Hailing from India’s Madhya Pradesh state, the scammers worked from various call centers. Reports suggest that around 78 members were involved, doing their dirty work from three call centers.

100,000 US citizens scammed

The scam began after the criminals managed to gain access to the social security numbers of around 100,000 U.S. citizens. They also acquired their cell phone numbers and other sensitive personal information which they used to carry out the attacks.

Equipment with the information, they called the owners of the cell phone numbers. Using fake American accents, the scammers claimed to be Social Security Administration employees informing the victims that their social security numbers were under threat and being used for nefarious activities like drug trafficking and fraud.

Claiming to be helping them with this issue, the scammers would then ask for a payment to fix the matter. The scammers would ask for payments of between $50 and $5,000 through Bitcoin or other payment options.
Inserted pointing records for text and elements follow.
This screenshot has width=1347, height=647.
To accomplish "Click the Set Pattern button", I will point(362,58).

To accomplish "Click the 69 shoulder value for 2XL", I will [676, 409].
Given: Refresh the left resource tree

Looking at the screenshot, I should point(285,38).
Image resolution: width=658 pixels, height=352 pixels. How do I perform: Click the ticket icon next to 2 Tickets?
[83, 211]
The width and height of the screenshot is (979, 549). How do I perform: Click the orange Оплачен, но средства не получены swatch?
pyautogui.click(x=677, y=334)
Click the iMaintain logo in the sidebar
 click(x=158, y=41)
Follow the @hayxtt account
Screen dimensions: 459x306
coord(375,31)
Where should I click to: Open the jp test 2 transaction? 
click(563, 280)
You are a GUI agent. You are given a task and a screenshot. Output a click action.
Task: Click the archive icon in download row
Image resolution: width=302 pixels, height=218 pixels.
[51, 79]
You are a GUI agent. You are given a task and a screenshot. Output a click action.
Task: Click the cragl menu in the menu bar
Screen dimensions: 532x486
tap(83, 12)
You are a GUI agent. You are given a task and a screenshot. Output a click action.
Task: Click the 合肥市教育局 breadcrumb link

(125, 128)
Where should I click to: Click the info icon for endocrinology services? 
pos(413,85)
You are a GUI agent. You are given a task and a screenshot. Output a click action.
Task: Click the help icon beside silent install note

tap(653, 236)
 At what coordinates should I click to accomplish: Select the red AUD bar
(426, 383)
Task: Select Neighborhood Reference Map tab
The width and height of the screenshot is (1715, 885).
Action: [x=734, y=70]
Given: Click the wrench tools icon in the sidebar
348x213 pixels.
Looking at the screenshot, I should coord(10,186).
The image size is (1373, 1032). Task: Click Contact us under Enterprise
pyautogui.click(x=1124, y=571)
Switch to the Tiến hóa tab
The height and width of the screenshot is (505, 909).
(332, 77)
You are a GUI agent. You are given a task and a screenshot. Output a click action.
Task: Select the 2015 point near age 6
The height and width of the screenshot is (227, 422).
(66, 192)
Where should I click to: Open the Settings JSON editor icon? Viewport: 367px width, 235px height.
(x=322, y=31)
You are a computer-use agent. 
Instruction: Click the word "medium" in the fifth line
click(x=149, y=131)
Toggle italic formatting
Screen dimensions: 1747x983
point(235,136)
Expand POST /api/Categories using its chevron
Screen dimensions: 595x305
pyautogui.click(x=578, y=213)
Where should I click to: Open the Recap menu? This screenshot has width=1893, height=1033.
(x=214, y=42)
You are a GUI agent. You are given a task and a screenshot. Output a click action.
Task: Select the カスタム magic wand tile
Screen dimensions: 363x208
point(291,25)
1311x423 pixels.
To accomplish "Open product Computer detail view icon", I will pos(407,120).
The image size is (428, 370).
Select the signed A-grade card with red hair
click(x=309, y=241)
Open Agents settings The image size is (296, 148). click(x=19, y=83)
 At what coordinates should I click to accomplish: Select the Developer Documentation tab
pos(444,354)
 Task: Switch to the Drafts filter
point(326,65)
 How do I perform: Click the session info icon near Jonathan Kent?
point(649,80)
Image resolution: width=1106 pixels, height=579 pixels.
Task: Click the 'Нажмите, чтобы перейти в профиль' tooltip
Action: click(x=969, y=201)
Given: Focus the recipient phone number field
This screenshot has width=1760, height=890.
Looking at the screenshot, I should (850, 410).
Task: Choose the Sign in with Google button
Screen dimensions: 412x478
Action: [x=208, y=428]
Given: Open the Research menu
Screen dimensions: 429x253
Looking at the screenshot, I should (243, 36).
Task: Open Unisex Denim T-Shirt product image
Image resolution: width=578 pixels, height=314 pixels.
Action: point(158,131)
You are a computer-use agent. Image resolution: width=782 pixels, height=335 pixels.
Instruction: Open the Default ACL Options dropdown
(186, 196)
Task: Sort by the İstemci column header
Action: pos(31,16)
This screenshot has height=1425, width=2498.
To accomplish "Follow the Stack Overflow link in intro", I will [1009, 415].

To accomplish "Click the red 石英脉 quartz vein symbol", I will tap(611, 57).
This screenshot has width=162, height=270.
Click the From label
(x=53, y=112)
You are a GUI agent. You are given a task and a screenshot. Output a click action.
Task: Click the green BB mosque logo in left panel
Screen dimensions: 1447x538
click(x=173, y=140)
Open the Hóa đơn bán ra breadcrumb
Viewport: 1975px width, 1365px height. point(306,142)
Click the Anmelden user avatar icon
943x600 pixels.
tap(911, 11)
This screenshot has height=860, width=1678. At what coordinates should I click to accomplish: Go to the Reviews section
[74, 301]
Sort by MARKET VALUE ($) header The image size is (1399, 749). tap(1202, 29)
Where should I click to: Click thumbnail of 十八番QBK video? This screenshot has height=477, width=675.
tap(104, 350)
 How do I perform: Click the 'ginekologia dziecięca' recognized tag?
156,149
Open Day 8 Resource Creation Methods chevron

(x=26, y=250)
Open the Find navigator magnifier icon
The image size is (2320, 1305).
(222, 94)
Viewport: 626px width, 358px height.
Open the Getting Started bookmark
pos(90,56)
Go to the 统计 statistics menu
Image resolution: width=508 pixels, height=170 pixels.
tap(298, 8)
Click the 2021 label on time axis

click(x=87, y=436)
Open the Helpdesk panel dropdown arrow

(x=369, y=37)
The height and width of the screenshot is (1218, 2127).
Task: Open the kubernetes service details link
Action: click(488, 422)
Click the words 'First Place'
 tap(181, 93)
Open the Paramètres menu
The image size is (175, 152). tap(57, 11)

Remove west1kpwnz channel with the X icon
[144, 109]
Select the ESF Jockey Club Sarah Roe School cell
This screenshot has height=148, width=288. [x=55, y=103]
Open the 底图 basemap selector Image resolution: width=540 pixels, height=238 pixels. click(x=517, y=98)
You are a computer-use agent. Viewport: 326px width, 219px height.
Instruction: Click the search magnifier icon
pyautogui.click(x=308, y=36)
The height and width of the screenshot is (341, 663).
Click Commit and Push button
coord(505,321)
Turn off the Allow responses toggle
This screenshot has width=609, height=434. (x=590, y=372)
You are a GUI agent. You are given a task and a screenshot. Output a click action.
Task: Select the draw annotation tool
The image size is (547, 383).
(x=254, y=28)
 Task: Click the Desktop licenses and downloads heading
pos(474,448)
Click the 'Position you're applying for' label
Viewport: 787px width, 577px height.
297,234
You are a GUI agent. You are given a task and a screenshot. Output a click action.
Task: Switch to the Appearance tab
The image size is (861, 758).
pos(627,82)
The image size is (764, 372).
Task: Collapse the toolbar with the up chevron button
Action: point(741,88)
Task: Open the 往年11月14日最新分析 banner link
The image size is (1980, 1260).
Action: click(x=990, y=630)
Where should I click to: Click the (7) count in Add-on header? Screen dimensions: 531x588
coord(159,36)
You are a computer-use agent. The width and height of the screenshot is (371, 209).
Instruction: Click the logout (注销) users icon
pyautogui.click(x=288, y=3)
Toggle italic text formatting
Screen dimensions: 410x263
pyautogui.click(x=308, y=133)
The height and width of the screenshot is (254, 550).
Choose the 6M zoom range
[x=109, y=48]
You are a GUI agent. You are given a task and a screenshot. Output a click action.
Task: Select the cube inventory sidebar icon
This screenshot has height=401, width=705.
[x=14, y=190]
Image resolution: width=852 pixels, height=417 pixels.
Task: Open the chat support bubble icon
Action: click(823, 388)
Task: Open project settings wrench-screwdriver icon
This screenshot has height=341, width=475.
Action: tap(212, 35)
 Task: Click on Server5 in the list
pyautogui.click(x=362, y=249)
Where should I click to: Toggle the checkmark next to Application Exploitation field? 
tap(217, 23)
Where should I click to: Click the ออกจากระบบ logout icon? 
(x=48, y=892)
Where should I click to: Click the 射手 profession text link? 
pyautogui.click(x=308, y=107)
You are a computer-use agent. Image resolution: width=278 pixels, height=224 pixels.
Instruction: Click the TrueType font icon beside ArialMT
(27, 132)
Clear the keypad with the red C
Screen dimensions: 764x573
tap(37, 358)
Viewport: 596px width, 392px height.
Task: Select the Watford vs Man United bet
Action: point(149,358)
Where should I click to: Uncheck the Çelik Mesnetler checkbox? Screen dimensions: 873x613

If they failed to comply, they were threatened with legal action, arrests or the blocking of their social security number.

Jitendra Singh, the Superintendent of Police in India, explained the scam further, stating:

“The tele callers, in chaste US accent, would tell them that for settling the issue they have to pay a certain amount otherwise their social security number will be blocked and legal action initiated against them. This way, they used to terrorize American citizens and make them pay amounts ranging from USD 50 to 5,000 through gift cards, Bitcoin and other online modes.”

18-year olds involved, 70 phones, 60 computers

The call centers were eventually raided with 70 cell phones, 60 computers, a server, and other devices confiscated as evidence. The gang were arrested and are currently awaiting a trial. The ages of the gang were between 18-20 years. It is unclear if the funds had been found or returned to the victims.

Social security scams are reportedly on the rise. Thousands of these types of scams have been reported in the US since January 2018, with approximately 1890 people, around 3 percent of those that were called by the scammers, losing their money.